● **Exercise data**
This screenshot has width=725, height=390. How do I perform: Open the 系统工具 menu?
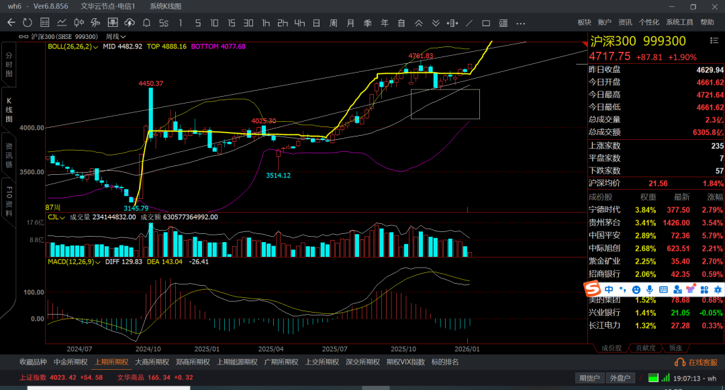tap(679, 22)
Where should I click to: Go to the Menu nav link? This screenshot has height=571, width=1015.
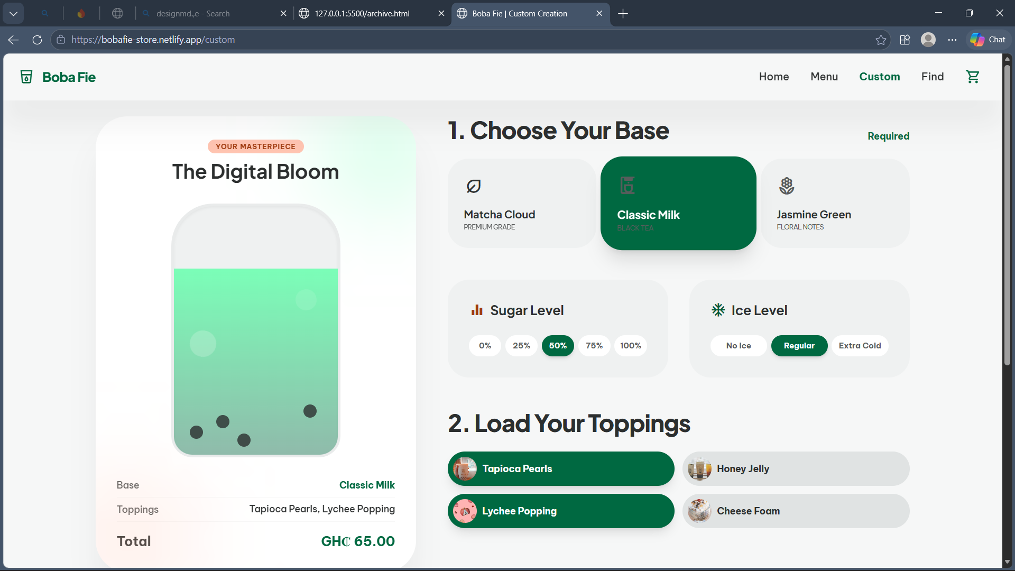(x=824, y=77)
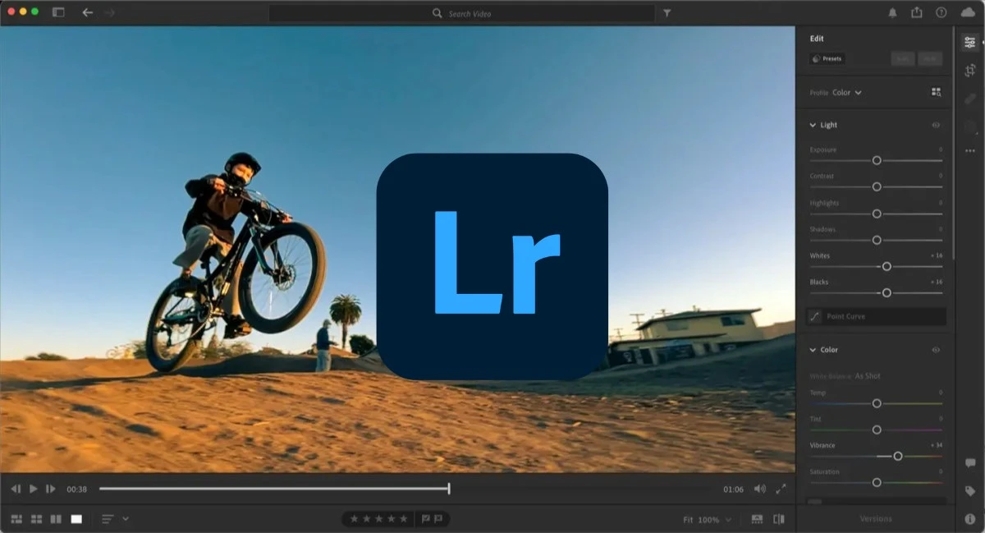Image resolution: width=985 pixels, height=533 pixels.
Task: Toggle visibility of the Color panel
Action: 936,350
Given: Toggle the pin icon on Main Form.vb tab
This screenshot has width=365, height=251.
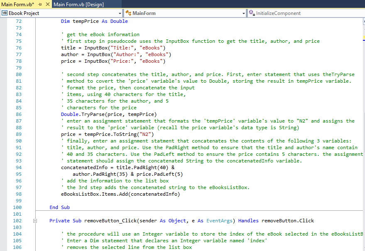Looking at the screenshot, I should point(40,4).
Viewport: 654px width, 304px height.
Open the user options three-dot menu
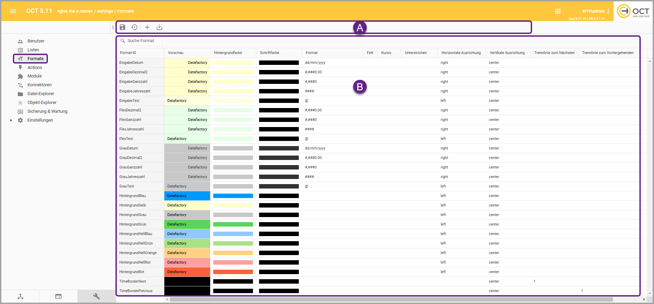[608, 11]
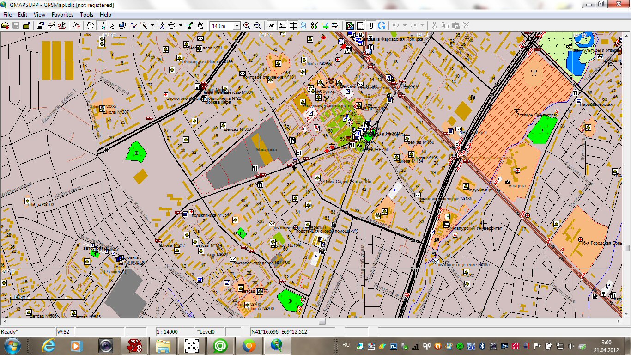Select the measure distance ruler tool
The height and width of the screenshot is (355, 631).
[200, 25]
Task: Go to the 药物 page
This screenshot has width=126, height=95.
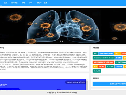Action: pos(23,3)
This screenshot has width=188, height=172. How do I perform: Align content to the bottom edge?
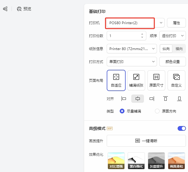(x=179, y=99)
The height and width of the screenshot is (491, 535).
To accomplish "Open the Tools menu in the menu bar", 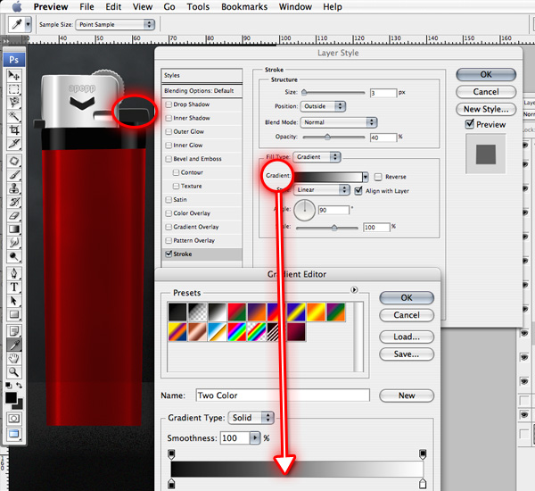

● **What needs to be done**
Repeat the listing exactly, pictures excluded.

● **Answer for the task**
This screenshot has width=725, height=390. How do I perform: Open the 系统工具 menu?
tap(679, 22)
Where should I click to: Go to the Menu nav link? This screenshot has height=571, width=1015.
(x=824, y=77)
Image resolution: width=985 pixels, height=533 pixels.
Task: Toggle visibility of the Color panel
Action: 936,350
Given: Toggle the pin icon on Main Form.vb tab
This screenshot has width=365, height=251.
Looking at the screenshot, I should point(40,4).
Viewport: 654px width, 304px height.
Open the user options three-dot menu
[608, 11]
Select the measure distance ruler tool
The height and width of the screenshot is (355, 631).
[200, 25]
Task: Go to the 药物 page
This screenshot has width=126, height=95.
Action: pos(23,3)
This screenshot has width=188, height=172. How do I perform: Align content to the bottom edge?
(x=179, y=99)
The height and width of the screenshot is (491, 535).
To accomplish "Open the Tools menu in the menu bar", 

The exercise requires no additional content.